## [Description of the task]
Return every line of the data below that contains the word "Focus".
◇ ◇ ◇ ◇ ◇ ◇ ◇
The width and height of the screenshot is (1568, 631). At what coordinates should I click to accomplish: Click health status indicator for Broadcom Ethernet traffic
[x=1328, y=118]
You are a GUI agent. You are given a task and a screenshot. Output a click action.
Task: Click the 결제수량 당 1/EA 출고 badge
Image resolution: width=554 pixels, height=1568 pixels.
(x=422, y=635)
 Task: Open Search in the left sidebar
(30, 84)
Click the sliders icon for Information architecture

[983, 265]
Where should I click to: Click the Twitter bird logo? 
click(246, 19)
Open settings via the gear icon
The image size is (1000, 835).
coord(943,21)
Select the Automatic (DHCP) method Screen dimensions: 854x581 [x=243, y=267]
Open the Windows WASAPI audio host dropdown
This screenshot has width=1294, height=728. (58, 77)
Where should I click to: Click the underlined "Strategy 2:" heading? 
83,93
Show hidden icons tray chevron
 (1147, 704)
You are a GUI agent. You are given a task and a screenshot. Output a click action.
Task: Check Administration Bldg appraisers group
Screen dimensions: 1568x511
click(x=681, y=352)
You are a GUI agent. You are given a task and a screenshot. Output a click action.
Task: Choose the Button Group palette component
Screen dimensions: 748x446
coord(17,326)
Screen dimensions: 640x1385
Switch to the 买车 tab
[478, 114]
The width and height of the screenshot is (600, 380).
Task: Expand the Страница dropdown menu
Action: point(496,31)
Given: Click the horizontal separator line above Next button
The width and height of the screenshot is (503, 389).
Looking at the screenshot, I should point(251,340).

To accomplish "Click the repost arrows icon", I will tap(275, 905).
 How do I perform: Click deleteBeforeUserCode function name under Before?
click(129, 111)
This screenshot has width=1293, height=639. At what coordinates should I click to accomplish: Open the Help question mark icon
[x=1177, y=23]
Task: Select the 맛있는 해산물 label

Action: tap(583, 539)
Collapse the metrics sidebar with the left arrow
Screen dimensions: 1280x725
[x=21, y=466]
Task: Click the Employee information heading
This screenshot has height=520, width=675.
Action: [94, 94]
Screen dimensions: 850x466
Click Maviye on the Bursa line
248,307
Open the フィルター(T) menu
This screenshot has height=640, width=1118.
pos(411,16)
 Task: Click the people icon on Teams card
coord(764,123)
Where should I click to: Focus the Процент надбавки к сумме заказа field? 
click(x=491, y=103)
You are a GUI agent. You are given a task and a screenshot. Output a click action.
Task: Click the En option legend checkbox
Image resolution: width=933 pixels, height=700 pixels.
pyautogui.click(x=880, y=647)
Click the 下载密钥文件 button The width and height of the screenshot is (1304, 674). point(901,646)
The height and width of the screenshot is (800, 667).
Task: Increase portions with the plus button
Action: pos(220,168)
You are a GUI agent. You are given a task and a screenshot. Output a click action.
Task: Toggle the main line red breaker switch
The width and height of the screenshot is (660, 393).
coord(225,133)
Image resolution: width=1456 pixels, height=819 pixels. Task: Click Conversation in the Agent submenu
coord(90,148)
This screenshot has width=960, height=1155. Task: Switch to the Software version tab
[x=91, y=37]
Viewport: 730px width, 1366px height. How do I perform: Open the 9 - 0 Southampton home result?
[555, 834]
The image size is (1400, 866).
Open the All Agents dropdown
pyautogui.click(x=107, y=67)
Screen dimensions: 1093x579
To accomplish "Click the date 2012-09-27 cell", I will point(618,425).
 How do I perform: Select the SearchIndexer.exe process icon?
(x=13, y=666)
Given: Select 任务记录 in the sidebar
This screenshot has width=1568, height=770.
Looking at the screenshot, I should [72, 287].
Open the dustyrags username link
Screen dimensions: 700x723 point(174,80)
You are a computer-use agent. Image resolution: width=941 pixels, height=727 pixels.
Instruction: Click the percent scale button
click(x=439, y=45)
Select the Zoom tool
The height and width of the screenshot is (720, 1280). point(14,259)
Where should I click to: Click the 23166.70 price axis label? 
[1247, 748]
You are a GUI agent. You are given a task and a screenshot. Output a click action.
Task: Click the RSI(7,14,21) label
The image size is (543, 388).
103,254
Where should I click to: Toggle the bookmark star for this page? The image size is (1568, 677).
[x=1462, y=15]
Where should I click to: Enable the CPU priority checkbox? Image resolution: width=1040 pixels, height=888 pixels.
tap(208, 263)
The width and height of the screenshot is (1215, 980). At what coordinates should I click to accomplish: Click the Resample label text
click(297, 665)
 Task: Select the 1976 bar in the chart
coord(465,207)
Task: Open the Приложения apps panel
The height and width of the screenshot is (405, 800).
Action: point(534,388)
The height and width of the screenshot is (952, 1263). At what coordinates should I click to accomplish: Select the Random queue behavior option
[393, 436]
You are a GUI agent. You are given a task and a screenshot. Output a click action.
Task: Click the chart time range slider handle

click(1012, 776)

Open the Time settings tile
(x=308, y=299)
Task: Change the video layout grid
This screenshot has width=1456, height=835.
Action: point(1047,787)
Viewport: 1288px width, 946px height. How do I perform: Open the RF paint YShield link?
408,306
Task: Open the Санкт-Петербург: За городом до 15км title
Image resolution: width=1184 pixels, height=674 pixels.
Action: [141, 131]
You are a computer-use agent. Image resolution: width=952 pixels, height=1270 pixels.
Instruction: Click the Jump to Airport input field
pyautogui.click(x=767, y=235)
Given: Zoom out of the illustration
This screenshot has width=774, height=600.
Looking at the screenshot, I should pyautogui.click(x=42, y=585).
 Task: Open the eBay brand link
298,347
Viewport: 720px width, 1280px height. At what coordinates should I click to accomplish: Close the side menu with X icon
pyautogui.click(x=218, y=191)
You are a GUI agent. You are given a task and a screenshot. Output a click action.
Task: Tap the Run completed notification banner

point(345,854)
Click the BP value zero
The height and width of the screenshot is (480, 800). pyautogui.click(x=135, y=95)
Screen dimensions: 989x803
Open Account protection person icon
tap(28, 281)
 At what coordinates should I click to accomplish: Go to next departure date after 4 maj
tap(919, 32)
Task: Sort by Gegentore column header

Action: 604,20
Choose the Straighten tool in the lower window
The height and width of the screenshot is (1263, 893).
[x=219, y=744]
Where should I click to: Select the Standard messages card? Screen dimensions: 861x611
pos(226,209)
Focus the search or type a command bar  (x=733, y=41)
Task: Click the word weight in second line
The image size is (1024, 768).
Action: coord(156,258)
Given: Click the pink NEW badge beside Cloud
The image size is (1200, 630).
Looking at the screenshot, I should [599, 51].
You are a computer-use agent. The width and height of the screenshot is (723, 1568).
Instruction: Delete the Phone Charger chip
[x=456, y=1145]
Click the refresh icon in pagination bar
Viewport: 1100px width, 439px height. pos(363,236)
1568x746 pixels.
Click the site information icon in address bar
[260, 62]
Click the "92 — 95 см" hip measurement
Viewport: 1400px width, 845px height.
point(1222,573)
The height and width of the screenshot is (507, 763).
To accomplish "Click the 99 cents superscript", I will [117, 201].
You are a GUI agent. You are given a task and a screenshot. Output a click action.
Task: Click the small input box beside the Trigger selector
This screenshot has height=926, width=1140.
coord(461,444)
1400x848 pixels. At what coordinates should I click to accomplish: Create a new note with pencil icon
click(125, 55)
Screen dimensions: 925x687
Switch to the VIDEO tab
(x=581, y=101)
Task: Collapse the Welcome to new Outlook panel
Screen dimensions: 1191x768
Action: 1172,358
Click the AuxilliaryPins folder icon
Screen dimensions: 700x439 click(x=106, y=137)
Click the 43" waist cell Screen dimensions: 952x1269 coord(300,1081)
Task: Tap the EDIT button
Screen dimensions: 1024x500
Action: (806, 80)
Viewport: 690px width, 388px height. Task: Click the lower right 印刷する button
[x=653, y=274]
◇ ◇ ◇ ◇ ◇ ◇ ◇
## [Exercise result]
Where should I click to: Focus the Процент надбавки к сумме заказа field? 
Focus the search or type a command bar  (x=733, y=41)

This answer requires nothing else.